§ **EXTRACTED TEXT**:
First of all, thank you all for the very prompt responses, and sorry I
couldn't respond earlier. I think the crux of the matter is summed up in
@jt_eaton's comment:

> Nothing in post route rises at exactly the same time. 

.. but I believe I should try to explain a bit, what it is I'm looking
after. A bit of a mammoth post follows - apologies in advance. 


For one, I have only partial knowledge of HDL, but so far I manage somehow.
My biggest problem is, basically, that  when I start coding, usually I end
up confused in the "things happening in the next clock cycle" thing. 

From my sequential programming background, say when I see "a=2;" in C; I
read that as: "_after the program counter passes this statement, a holds
value 2_" ... I try to relate that to HDL as in "_after the simulator
passes this posedge, a holds value 2_" - so when I code stuff with this
expectation, and I see 'action on next cycle' in simulator, I get confused
thoroughly. Then I do all my best to defeat that in behavioral simulation -
and usually I manage; then I come to post-map sim, and I realize most of
that does NOT really work. 


So, I decided to study this a bit on a simpler example; for instance, for a
chip interface, I'll need a clocked counter with enable and reset. The
concept would be simple: when enable high, do increase count on clock
posedge; on reset high, do not increase count and set count to 0. For
instance, that is exactly the kind of device which is given here:

http://www.asic-world.com/vhdl/first1.html#Counter_Design_Block

I modified that code a bit (counter_aw.vhd), and used my own testbench
(test_twb.vhd), which I put here (along with some screenshots I'll refer
to): 

http://sdaaubckp.sourceforge.net/post/vhd_counter_aw/

Clock is 50 Mhz (period 20 ns). The "Counter_Design_Block" is architecture
'behav' in the 'counter_aw.vhd' file (uncommented). This one works under
behavioral simulation as I expect it to (aw_orig_beh_sim.png); that is,
reset of counter to 0 and its increase happen at the posedges I expect.
Same results are for post-translate simulation (aw_orig_post-trans_sim.png)
- however, post place and route sim (post-par_sim_delayed.png) is 'delayed'
- e.g. from posedge of enable, to when cout becomes high, is like 30 ns (~
3 clock semiperiods); however that is not the same delay throughout the sim
run!

Since I encountered this before, I tried to code "my own" counter
(architecture my_starting_point, commented), and I immediately made some
mistakes - first, the final assignment to the output port was within an
'IF', so even behavioral simulation showed everything delayed to next clock
cycle (aw_startp_beh_sim_delayed.png); after fixing that, this counter
behaves more-less the same as the previous example
(aw_startp_beh_sim_ok.png) - but the problem with it, is that it is not
synthesizable (as far as I can see, the problem is using rising_edge twice
on different signals in the same process).

§ **DATA SHOWN**:
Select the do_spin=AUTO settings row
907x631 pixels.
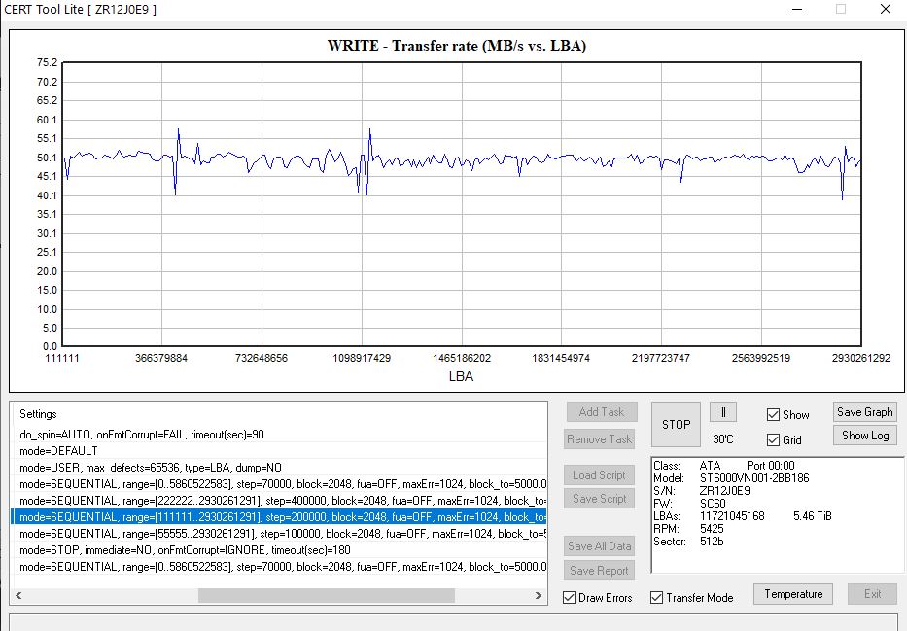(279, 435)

§ **SHORT PROBLEM**: What clock frequency does the forum post about the VHDL counter give for the simulations? The material comes from a separate source unrelated to the forum post.

§ **EXERCISE OUTPUT**: 50 MHz, with a period of 20 ns.